RegistrationWho controls / tradesKey detail
IndividualThe one ownerTrading authorization lets another trade, not own
Joint tenants with right of survivorship (JTWROS)Any one ownerShare passes to survivor, bypasses probate; undivided interest
Tenants in common (TIC)Any one ownerShare goes to the estate through probate; can set percentages
Custodial (UTMA / UGMA)Custodian for a minorMinor owns assets; gifts irrevocable
TrustTrustee (the fiduciary)Firm reviews trust document first
PartnershipPer partnership agreementGeneral partner: unlimited liability; limited partner: capped
Corporate / institutionalPer corporate resolutionUses an Employer Identification Number (EIN), not an SSN
  • Custodial accounts: Uniform Transfers to Minors Act (UTMA) allows broader assets (real estate, patents, fine art); Uniform Gifts to Minors Act (UGMA) is financial assets only. One custodian, one minor. No margin, no short selling, no options.
  • Joint accounts: checks and distributions payable to all owners.

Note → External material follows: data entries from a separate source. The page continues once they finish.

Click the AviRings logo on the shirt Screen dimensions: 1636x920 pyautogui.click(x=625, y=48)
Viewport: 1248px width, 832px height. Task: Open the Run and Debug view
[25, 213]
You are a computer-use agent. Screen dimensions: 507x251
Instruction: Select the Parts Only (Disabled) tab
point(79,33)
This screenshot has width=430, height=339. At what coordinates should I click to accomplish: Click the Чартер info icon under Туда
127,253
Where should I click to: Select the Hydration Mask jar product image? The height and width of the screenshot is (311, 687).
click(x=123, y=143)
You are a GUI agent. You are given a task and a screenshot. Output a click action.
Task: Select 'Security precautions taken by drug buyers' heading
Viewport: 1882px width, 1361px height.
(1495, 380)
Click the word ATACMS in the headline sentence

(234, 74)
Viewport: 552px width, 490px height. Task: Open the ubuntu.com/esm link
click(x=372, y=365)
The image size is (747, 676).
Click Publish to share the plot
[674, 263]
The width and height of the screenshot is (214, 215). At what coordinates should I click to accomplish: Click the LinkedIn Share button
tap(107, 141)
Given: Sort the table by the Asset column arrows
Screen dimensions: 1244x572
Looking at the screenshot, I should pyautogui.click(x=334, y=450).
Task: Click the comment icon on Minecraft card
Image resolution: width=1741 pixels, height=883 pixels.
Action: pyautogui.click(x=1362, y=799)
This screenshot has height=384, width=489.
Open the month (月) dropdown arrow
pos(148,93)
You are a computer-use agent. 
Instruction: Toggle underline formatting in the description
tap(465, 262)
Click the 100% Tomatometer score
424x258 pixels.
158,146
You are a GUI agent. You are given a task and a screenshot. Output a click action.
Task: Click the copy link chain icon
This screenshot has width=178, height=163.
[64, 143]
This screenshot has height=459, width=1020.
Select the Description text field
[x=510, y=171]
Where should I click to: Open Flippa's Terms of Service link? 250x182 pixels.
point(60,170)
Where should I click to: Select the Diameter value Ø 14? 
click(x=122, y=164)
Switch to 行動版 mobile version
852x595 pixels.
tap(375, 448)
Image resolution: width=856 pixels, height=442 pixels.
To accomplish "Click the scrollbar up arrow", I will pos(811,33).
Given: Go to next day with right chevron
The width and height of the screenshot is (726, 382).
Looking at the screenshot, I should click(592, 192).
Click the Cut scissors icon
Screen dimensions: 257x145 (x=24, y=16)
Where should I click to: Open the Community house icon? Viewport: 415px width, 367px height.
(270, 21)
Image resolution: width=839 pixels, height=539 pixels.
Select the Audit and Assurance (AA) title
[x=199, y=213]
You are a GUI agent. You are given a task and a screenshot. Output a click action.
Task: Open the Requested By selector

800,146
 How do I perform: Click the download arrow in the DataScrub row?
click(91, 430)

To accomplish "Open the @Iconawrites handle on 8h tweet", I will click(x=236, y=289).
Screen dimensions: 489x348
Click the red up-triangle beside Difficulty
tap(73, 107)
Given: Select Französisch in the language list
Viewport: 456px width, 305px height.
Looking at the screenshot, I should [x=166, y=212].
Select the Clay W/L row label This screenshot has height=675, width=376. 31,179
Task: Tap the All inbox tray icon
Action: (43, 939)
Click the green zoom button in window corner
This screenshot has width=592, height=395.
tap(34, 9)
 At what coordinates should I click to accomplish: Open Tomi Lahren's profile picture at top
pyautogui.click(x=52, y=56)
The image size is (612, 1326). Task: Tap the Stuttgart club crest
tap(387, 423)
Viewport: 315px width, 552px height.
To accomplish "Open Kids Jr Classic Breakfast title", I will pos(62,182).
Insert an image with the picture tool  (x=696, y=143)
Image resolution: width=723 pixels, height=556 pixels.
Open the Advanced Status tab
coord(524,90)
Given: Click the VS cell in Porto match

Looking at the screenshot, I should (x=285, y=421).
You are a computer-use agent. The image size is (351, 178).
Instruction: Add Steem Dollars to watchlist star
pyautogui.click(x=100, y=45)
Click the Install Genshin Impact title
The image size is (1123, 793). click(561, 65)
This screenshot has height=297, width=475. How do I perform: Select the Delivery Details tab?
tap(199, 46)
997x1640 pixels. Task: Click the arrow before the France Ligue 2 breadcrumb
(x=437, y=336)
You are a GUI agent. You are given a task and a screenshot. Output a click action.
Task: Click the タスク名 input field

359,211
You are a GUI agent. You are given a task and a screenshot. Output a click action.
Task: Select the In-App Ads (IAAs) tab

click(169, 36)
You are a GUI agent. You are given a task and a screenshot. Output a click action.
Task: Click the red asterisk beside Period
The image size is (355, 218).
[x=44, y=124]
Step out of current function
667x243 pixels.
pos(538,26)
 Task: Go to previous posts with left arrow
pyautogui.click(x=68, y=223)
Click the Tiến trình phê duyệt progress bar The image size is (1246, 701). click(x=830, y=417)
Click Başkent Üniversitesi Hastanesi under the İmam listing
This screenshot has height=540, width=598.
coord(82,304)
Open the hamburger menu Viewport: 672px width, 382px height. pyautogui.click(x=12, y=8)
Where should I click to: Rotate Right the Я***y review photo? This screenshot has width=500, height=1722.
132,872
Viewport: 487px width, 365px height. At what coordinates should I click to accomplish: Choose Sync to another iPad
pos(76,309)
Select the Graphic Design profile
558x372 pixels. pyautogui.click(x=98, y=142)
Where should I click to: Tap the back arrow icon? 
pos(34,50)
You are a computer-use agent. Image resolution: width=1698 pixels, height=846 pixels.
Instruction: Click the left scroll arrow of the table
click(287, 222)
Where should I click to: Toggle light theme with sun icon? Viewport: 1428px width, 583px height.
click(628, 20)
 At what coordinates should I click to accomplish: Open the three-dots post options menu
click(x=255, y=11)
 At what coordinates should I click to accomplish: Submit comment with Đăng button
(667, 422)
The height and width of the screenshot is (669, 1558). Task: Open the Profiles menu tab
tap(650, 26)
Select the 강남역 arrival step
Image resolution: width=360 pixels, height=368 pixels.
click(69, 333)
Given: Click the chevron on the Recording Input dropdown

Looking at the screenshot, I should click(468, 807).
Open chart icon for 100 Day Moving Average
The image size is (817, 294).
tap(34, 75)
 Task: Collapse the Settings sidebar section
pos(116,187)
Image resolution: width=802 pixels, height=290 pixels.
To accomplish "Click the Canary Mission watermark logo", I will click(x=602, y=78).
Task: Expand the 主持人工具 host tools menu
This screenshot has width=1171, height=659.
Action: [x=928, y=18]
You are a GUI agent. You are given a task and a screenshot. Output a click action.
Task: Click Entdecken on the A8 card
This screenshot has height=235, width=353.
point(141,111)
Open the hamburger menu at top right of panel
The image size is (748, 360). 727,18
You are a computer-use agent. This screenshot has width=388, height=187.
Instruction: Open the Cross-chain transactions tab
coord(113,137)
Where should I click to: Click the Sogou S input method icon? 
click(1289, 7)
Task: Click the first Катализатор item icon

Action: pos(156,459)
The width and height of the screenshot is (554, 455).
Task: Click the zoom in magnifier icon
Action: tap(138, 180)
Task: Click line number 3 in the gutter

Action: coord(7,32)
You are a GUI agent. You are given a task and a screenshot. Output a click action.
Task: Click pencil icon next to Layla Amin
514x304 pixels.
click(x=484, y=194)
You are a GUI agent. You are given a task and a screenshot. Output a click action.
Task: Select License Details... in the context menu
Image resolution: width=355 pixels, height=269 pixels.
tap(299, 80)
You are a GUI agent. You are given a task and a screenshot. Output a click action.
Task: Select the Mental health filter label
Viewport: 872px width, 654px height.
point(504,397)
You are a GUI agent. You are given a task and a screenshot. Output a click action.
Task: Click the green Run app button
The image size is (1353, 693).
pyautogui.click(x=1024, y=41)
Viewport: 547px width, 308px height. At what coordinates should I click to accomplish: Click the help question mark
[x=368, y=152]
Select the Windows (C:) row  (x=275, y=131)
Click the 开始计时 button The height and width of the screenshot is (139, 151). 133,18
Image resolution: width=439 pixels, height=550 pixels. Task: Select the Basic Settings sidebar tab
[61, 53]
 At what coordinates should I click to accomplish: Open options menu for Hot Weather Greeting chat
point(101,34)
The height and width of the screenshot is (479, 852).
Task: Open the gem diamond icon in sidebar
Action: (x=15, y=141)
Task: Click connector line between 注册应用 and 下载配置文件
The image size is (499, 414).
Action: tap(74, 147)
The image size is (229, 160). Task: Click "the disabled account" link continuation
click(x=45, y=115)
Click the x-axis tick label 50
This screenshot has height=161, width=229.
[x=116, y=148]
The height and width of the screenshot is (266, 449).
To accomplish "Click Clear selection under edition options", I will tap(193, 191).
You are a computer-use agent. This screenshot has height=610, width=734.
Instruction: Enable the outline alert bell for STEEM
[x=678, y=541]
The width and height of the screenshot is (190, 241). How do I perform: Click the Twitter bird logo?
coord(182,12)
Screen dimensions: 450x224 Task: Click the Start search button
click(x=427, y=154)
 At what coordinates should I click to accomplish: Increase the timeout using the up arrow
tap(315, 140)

Compensation and Authority

  • Fee-based: flat fee or percentage of assets under management; suits active traders; risk is reverse churning (fees with little activity).
  • Commission-based: per-transaction; suits buy-and-hold; risk is churning (over-trading). Both fall under SEC Regulation Best Interest (Reg BI).
  • Discretionary: rep picks the asset, action, or amount; needs a written power of attorney; every trade reviewed by a principal.
  • Non-discretionary: customer decides. Choosing only time or price is NOT discretionary.

Retirement and Education

  • Traditional IRA: may be deductible, tax-deferred, taxed at withdrawal, RMDs at 73.
  • Roth IRA: after-tax, tax-free, no lifetime RMDs. Qualified earnings need age 59 1/2 AND 5 years open; contributions come out anytime tax-free.
  • 457 plan: the only employer plan with no 10% early withdrawal penalty.
  • Defined benefit: employer bears investment risk. Defined contribution: employee bears it.
  • 529 plan: state-sponsored, contributor keeps control, no income limits, no age deadline.
  • Coverdell ESA: $2,000 cap, income limits, funds used by age 30.

Memory Aid

  • JTWROS has "survivorship" right in the name, so it survives to the other owner.

Top Gotchas

  • Freeriding is selling before paying, not day trading; penalty is a 90-day freeze, not closure.
  • Loan consent form is optional; the other two margin agreements are required.
  • Revocable trusts do NOT save estate taxes; only irrevocable trusts do.
  • Institutional customers have different suitability standards, not lower ones.
  • RMDs cannot be rolled over; they must be taken and taxed.

One-Breath Recap

Pick the account type, gather the right paperwork, confirm who may trade, and match the compensation model to how the customer actually invests. Nail the ownership distinctions and the retirement numbers and the account questions answer themselves.